TEXTO FORNECIDO:
>>>>>

02/11/10

Porreirinho da silva


Nesta questão do trabalho, discutida aqui e ali, não deixa de me surpreender a facilidade com se arruma a questão com referências obreiristas a  empregadas de limpeza e ao pessoal que não consegue ver para além dos muros da faculdade.
E contudo, bastaria um pequeno esforço para constatar o óbvio. O conjunto das actividades a que se pode chamar trabalho é historicamente variável, ainda que as actividades em questão permaneçam idênticas. Muddy Waters tocava a sua guitarra para quem o quisesse ouvir e em troca de um copo de aguardente, até ao dia em que o representante de uma editora o levou para um estúdio e lhe pagou para gravar as canções mais radiofónicas. E o que em tempos foram desportos praticados nas horas livres são hoje competições altamente profissionais.
Por sinal eu já ganhei a vida a limpar retretes alheias. E limpo actualmente a minha de forma inteiramente gratuita. Penso que ninguém será ingénuo ao ponto de afirmar a esse respeito que em ambos os casos estaremos a falar de trabalho, residindo a diferença apenas no facto de um ser pago e o outro não.
Quando descemos ao plano concreto em que se jogam todas estas coisas, é difícil não verificar que a relação social a que corresponde o trabalho assalariado, inscrita no plano mais vasto da reprodução do capital, segue uma tendência de progressiva abstracção, de perda das qualidades concretas relacionadas com cada actividade e da sua sujeição a processos de racionalização e enquadramento postos em prática no âmbito da disciplina da empresa.
É nesse terreno que se joga a crítica do trabalho e ganha actualidade a perspectiva de um modo de produção assente num plano irredutivelmente imanente, em que o acto de tocar piano, cozinhar, escrever um livro, cuidar de crianças, limpar retretes, andar de bicicleta ou conduzir autocarros é equacionado enquanto gesto concreto e acção específica, sem se limitar a uma fracção quantitativa do trabalho social combinado.

<<<<<

EXERCÍCIO BREVE: Resuma em duas frases o texto sobre a crítica do trabalho.

[Dados de localização de palavras e elementos]

>>>>>

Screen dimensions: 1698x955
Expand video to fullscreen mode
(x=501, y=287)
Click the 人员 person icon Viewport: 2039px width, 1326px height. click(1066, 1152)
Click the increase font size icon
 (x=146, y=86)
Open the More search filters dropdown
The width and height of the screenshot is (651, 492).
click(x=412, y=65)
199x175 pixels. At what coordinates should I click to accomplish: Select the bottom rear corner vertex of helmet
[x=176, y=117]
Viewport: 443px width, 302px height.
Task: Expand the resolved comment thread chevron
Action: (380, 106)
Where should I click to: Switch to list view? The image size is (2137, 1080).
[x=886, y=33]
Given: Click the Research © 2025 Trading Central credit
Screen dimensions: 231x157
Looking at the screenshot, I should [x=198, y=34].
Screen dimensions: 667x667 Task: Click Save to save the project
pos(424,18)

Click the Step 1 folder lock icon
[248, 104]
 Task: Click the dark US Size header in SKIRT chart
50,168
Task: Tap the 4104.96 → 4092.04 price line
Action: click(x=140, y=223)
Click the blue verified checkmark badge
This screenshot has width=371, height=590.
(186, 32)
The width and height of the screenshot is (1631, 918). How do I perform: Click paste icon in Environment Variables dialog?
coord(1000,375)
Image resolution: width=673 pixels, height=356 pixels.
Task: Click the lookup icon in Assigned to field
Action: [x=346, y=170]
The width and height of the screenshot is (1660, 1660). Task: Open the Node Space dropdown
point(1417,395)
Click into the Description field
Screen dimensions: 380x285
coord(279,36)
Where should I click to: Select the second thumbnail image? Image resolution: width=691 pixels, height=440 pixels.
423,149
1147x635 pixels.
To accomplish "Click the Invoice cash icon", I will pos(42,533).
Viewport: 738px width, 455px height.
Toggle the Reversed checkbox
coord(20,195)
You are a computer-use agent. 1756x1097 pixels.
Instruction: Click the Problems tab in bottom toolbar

<<<<<

RESOLUÇÃO DETALHADA: O conjunto das atividades consideradas trabalho varia historicamente, ainda que as atividades permaneçam idênticas, como mostram Muddy Waters, que passou a ser pago para gravar as suas canções, e os desportos praticados nas horas livres que hoje são competições profissionais. O trabalho assalariado tende para uma abstração progressiva, com perda das qualidades concretas de cada atividade, e é nesse terreno que ganha atualidade a perspectiva de um modo de produção em que cada atividade é encarada como gesto concreto, e não como fração quantitativa do trabalho social combinado.